# PyForge CLI - User Guide for Databricks Serverless

This notebook demonstrates how to use PyForge CLI to convert various file formats in Databricks Serverless environments.

## Table of Contents
1. [Installation and Setup](#installation)
2. [Install Sample Datasets](#sample-datasets)
3. [List Available Datasets](#list-datasets)
4. [DBF File Conversion](#dbf-conversion)
5. [Excel File Conversion](#excel-conversion)
6. [CSV File Conversion](#csv-conversion)
7. [XML File Conversion](#xml-conversion)
8. [Working with Converted Data](#working-with-data)
9. [Command Reference](#command-reference)
10. [Database File Conversion (.mdb/.accdb) - Special Instructions](#database-conversion)

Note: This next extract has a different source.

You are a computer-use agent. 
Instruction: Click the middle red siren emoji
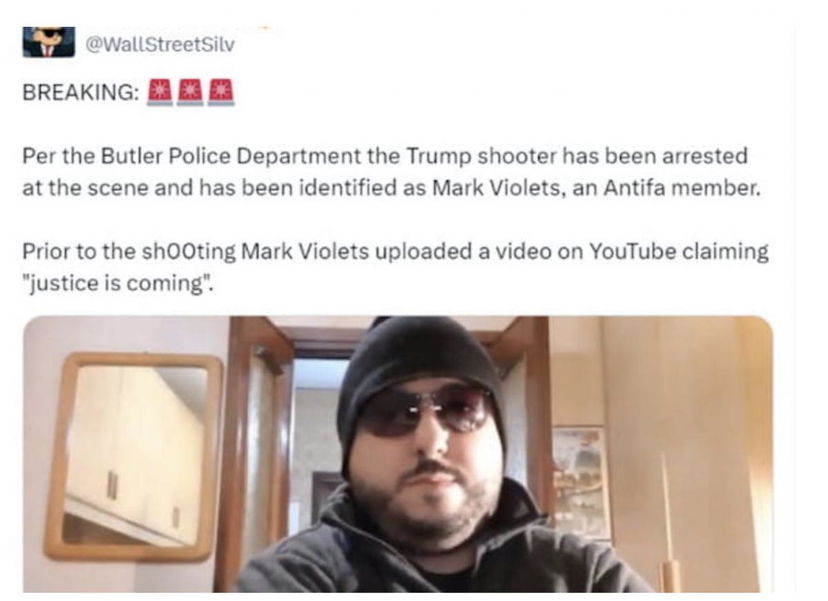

## 1. Installation and Setup <a id='installation'></a>

**Important:** In Databricks Serverless, always include the PyPI index URL for proper dependency resolution.

In [None]:
# Install PyForge CLI with explicit PyPI index URL (required for Databricks Serverless)
%pip install pyforge-cli==1.0.9 --no-cache-dir --quiet --index-url https://pypi.org/simple/ --trusted-host pypi.org

In [None]:
# Restart Python kernel to ensure clean imports
dbutils.library.restartPython()

In [None]:
# Verify installation
import subprocess
import sys
import os

# Check PyForge version
result = subprocess.run(['pyforge', '--version'], capture_output=True, text=True)
print(f"✅ PyForge CLI Version: {result.stdout.strip()}")

# Check Python version
print(f"✅ Python Version: {sys.version}")

# Check PyForge location
which_result = subprocess.run(['which', 'pyforge'], capture_output=True, text=True)
print(f"✅ PyForge Location: {which_result.stdout.strip()}")

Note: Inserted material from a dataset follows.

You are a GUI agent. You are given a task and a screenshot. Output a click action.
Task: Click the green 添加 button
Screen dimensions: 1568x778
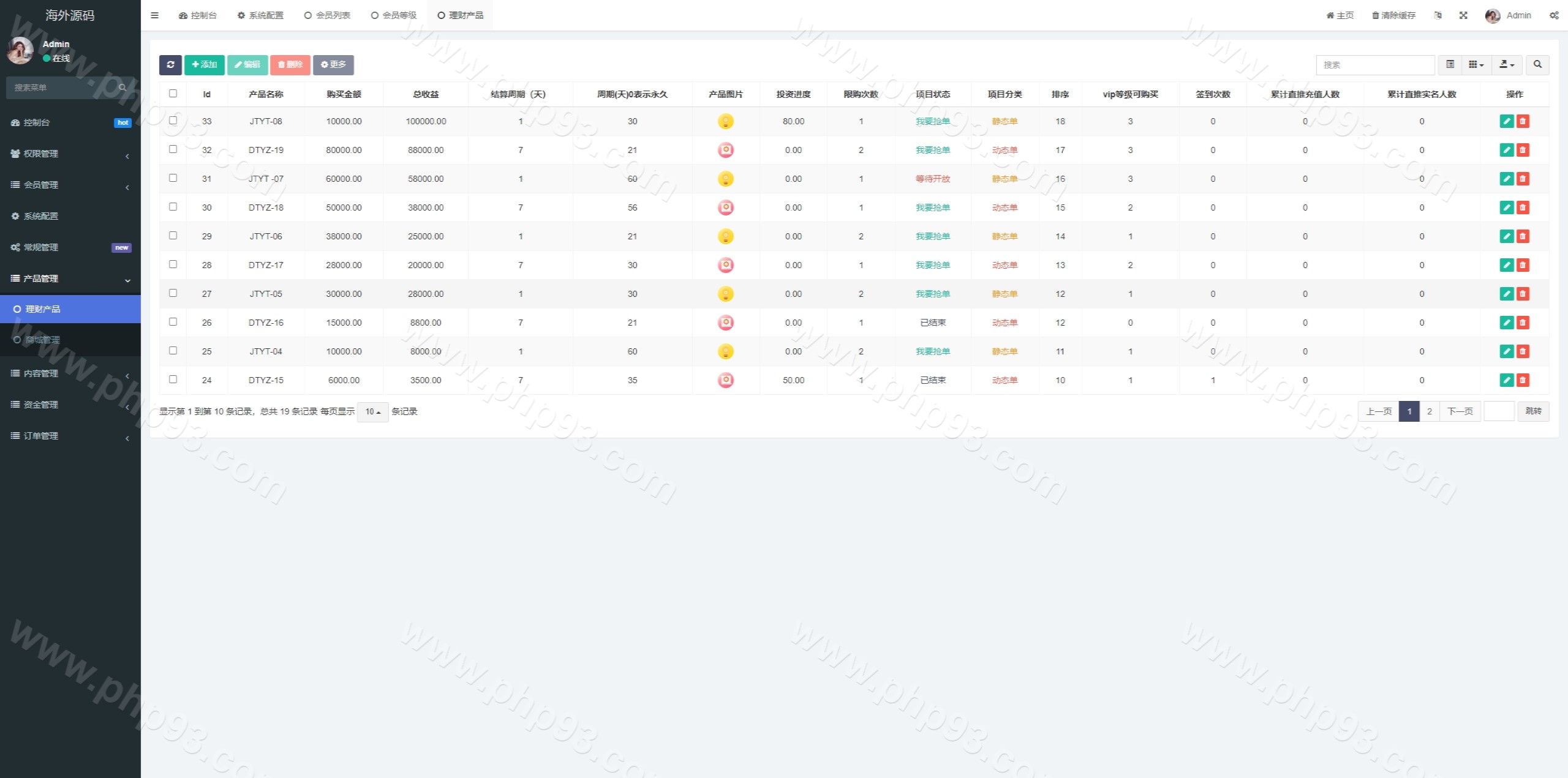point(205,65)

## 2. Install Sample Datasets <a id='sample-datasets'></a>

PyForge CLI includes a curated collection of sample datasets for testing all supported formats.

In [None]:
# Define Unity Catalog volume path for sample datasets
volume_path = "dbfs:/Volumes/cortex_dev_catalog/sandbox_testing/pyforge_sample_datasets"
local_volume_path = volume_path.replace('dbfs:', '/dbfs')

In [None]:
%%sh
# Install sample datasets using shell command
pyforge install sample-datasets --output /dbfs/Volumes/cortex_dev_catalog/sandbox_testing/pyforge_sample_datasets --verbose

## 3. List Available Sample Datasets <a id='list-datasets'></a>

Let's explore what sample datasets are available for conversion.

In [None]:
# List all files in the sample datasets directory
import pandas as pd

try:
    files = dbutils.fs.ls(volume_path)
    
    # Organize files by type
    file_data = []
    for file_info in files:
        file_name = file_info.name
        file_path = file_info.path
        file_size = file_info.size / (1024 * 1024)  # Convert to MB
        
        # Determine file type
        if file_name.endswith('.mdb'):
            file_type = 'Access Database (Legacy)'
        elif file_name.endswith('.accdb'):
            file_type = 'Access Database (Modern)'
        elif file_name.endswith('.dbf'):
            file_type = 'dBASE Database'
        elif file_name.endswith('.xlsx'):
            file_type = 'Excel Spreadsheet'
        elif file_name.endswith('.csv'):
            file_type = 'CSV File'
        elif file_name.endswith('.xml'):
            file_type = 'XML Document'
        elif file_name.endswith('.pdf'):
            file_type = 'PDF Document'
        else:
            file_type = 'Other'
        
        if not file_info.isDir():
            file_data.append({
                'File Name': file_name,
                'Type': file_type,
                'Size (MB)': round(file_size, 2),
                'Path': file_path
            })
    
    # Create DataFrame and display
    df_files = pd.DataFrame(file_data)
    df_files = df_files.sort_values(['Type', 'File Name'])
    
    print("📁 Available Sample Datasets:\n")
    display(df_files)
    
    # Summary by type
    print("\n📊 Summary by File Type:")
    summary = df_files.groupby('Type').agg({
        'File Name': 'count',
        'Size (MB)': 'sum'
    }).rename(columns={'File Name': 'Count', 'Size (MB)': 'Total Size (MB)'})
    display(summary)
    
except Exception as e:
    print(f"Error listing files: {e}")
    print("Please ensure the sample datasets were installed successfully.")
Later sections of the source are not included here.